George Crumb (1929-2022) is one of the most frequently performed composers in today's musical world. Crumb was the winner of Grammy and Pulitzer Prizes. Crumb's music often juxtaposes contrasting musical styles, ranging from music of the western art-music tradition, to hymns and folk music, to non-Western musics. Many of Crumb's works include programmatic, symbolic, mystical and theatrical elements, which are often reflected in his beautiful and meticulously notated scores.

A shy, yet warmly eloquent personality, Crumb retired from his teaching position at the University of Pennsylvania after more than 30 years of service. Honored by numerous institutions with honorary Doctorates, and the recipient of dozens of awards and prizes, Crumb made his home in Pennsylvania, in the same house where he and his wife of more than 60 years raised their three children. George Crumb's music is published by C.F. Peters and an ongoing series of "Complete Crumb" recordings, supervised by the composer, is being issued on Bridge Records.


Director Biography

Cristina Valdés, piano

Pianist Cristina Valdés presents innovative concerts of standard and experimental repertoire, and is known to “play a mean piano.” A fierce advocate for new music, she has premiered countless works, including many written for her. She has performed across four continents and in venues such as Lincoln Center, Le Poisson Rouge, Miller Theatre, Jordan Hall, and the Kennedy Center. Ms. Valdés has appeared both as a soloist and chamber musician at festivals worldwide including New Music in Miami, the Foro Internacional de Música Nueva in Mexico City, Brisbane Arts Festival, the Festival of Contemporary Music in El Salvador, Havana Contemporary Music Festival, and the Singapore Arts Festival. 

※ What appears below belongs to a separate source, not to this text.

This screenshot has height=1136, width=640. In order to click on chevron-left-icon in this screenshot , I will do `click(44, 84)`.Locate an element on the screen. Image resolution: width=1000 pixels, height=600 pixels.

An avid chamber musician and collaborator, Ms. Valdés has toured extensively with the Bang On a Can “All Stars”, and has performed with the Seattle Chamber Players, the Mabou Mines Theater Company, the Parsons Dance Company, and Antares. Her performances on both the Seattle Symphony’s Chamber Series and [UNTITLED] concerts have garnered critical acclaim, including her “knockout” (Seattle Times) performance of Bartok’s Sonata for Two Pianos and Percussion, and her “arrestingly eloquent performance” of Dutilleux’s Trois Preludes (Bernard Jacobson/MusicWeb International).

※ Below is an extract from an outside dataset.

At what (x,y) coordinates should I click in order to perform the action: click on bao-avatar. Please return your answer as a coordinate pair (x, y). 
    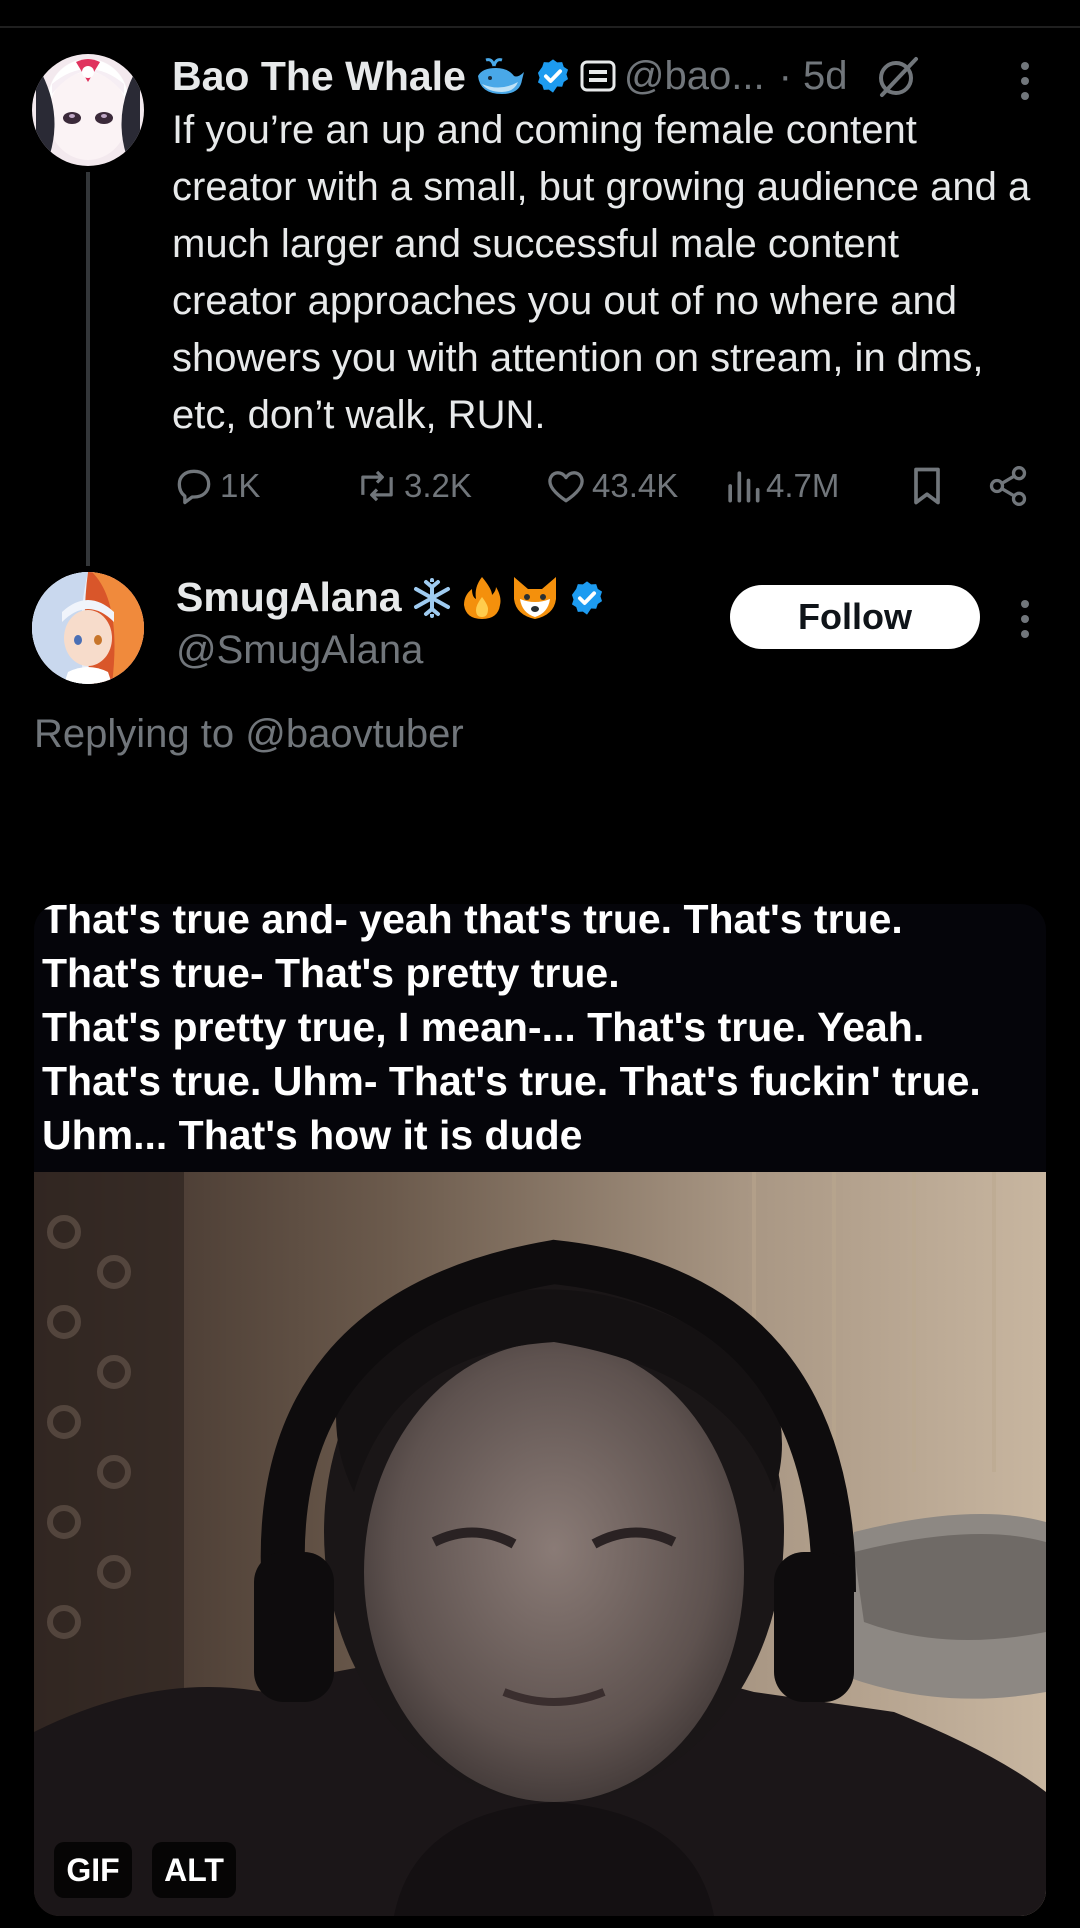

Ms. Valdés has appeared as concerto soloist with the Seattle Symphony, Seattle Philharmonic, the Lake Union Civic Orchestra, Johns Hopkins Symphony Orchestra, the Binghamton Philharmonic, NOCCO, Philharmonia Northwest, the Eastman BroadBand, and the Stony Brook Symphony Orchestra, amongst others. In 2015 she performed the piano solo part of the Ives 4th Symphony with the Seattle Symphony under the direction of Ludovic Morlot, which was later released on CD to critical acclaim and made Gramophone’s list of Top 10 Ives Recordings. Other recent recordings include Orlando Garcia’s “From Darkness to Luminosity” with the Málaga Philharmonic on the Toccata Classics label, and the world premiere recording of Kotoka Suzuki’s “Shimmer, Tree | In Memoriam Jonathan Harvey”. She can also be heard on the Albany, Newport Classics, Urtext, and Ideologic Organ labels.

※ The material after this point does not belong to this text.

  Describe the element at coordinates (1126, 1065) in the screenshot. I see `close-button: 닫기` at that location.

In recent seasons she gave performances of Beethoven’s Piano Concerto No. 3, Bartok’s Piano Concerto No. 3, the world-premiere performance of Carlos Sanchez-Guttierez’s “Short Stories” for piano and string orchestra with the Orquesta de Cámara de Bellas Artes in Mexico City, and the U.S. Premiere of “Under Construction” for solo piano and tape playback by Heiner Goebbels at Benaroya Hall. Last season she was the featured soloist with the Seattle Symphony on two of their “[untitled]” new music series concerts.

Ms. Valdés received a Bachelor of Music from the New England Conservatory of Music, and a Master of Music and Doctor of Musical Arts from SUNY Stony Brook. She currently lives in Seattle where she founded the SLAM Festival, a new music festival dedicated to the music of Latin-American composers, and performs regularly as a member of the Seattle Modern Orchestra. She is an Artist-in-Residence at the University of Washington, and is the Director of the UW Modern Music Ensemble.